Cross-Functional Collaboration: Designed for both technical and non-technical users, enabling alignment across teams.
High-Signal Evaluations: Supports fine-grained rubrics, aligned graders, and AI-generated diffs to increase evaluation quality.
RL Reward Definition: Facilitates precise reward function specification for reinforcement learning, accelerating model improvement.
Version Control & Automation: Treats evaluation as code, enabling reproducibility and fast iteration.
Focus on Frontier AI Teams: Tailored to the needs of cutting-edge AI labs working on complex, unstructured tasks[1][2][5].

Role in the Broader Tech Landscape

TLDC rides the critical trend of moving AI development beyond mere scale and data volume toward *measurable, rigorous evaluation* of model performance. As generative AI models grow more complex, the need for structured, automated, and reproducible evaluation workflows becomes paramount to ensure models are not only powerful but also reliable, ethical, and aligned with user needs. The company’s tooling addresses a major bottleneck in AI development—opaque and inconsistent evaluation—thus enabling faster, more confident deployment of advanced LLMs. This positions TLDC as a foundational player in the emerging AI infrastructure ecosystem, influencing how AI labs and applied AI companies benchmark and improve their models[2][5].

Quick Take & Future Outlook

Looking ahead, The LLM Data Company is poised to expand its platform beyond evaluation into broader post-training data tooling, including model monitoring and automated dataset curation. As AI models continue to evolve rapidly, TLDC’s infrastructure-first approach and deep understanding of evaluation workflows will likely make it a key enabler for teams seeking to operationalize and scale trustworthy AI. Trends such as reinforcement learning from human feedback (RLHF) and the increasing complexity of AI agents will further drive demand for TLDC’s solutions. Its influence is expected to grow as evaluation becomes a core software discipline, integral to AI development cycles, ensuring that future AI systems are not only more capable but also more aligned and dependable[2][5].

Sources

Frequently Asked Questions

Who founded The LLM Data Company?

The LLM Data Company was founded in 2025 by Joseph Besgen (Co-Founder) and Gavin Bains (Co-Founder) and Daanish Khazi (Co-Founder).

How much funding has The LLM Data Company raised?

The LLM Data Company has raised $500K in total across 1 funding round.

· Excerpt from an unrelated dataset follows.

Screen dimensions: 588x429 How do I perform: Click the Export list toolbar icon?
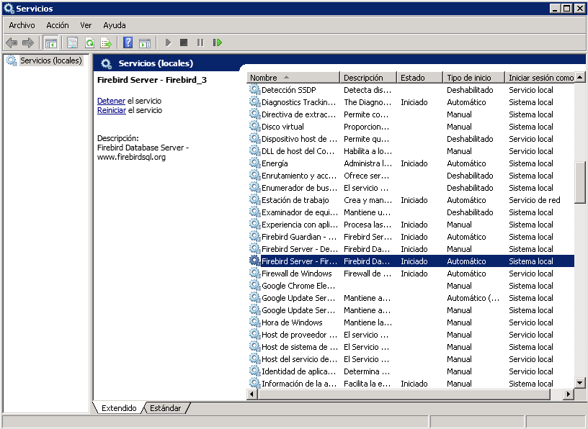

Who are The LLM Data Company's investors?

The LLM Data Company's investors include CrunchFund, Galaxy Digital, Hashed, Pantera Capital, Y Combinator, Jon Kol.

Frequently Asked Questions

Who founded The LLM Data Company?

The LLM Data Company was founded in 2025 by Joseph Besgen (Co-Founder) and Gavin Bains (Co-Founder) and Daanish Khazi (Co-Founder).

How much funding has The LLM Data Company raised?

The LLM Data Company has raised $500K in total across 1 funding round.

High-Level Overview

Origin Story

Core Differentiators

Integrated Workspace: Combines creation, versioning, and execution of evaluation tasks in one platform, reducing fragmentation.
Cross-Functional Collaboration: Designed for both technical and non-technical users, enabling alignment across teams.
High-Signal Evaluations: Supports fine-grained rubrics, aligned graders, and AI-generated diffs to increase evaluation quality.
RL Reward Definition: Facilitates precise reward function specification for reinforcement learning, accelerating model improvement.
Version Control & Automation: Treats evaluation as code, enabling reproducibility and fast iteration.
Focus on Frontier AI Teams: Tailored to the needs of cutting-edge AI labs working on complex, unstructured tasks[1][2][5].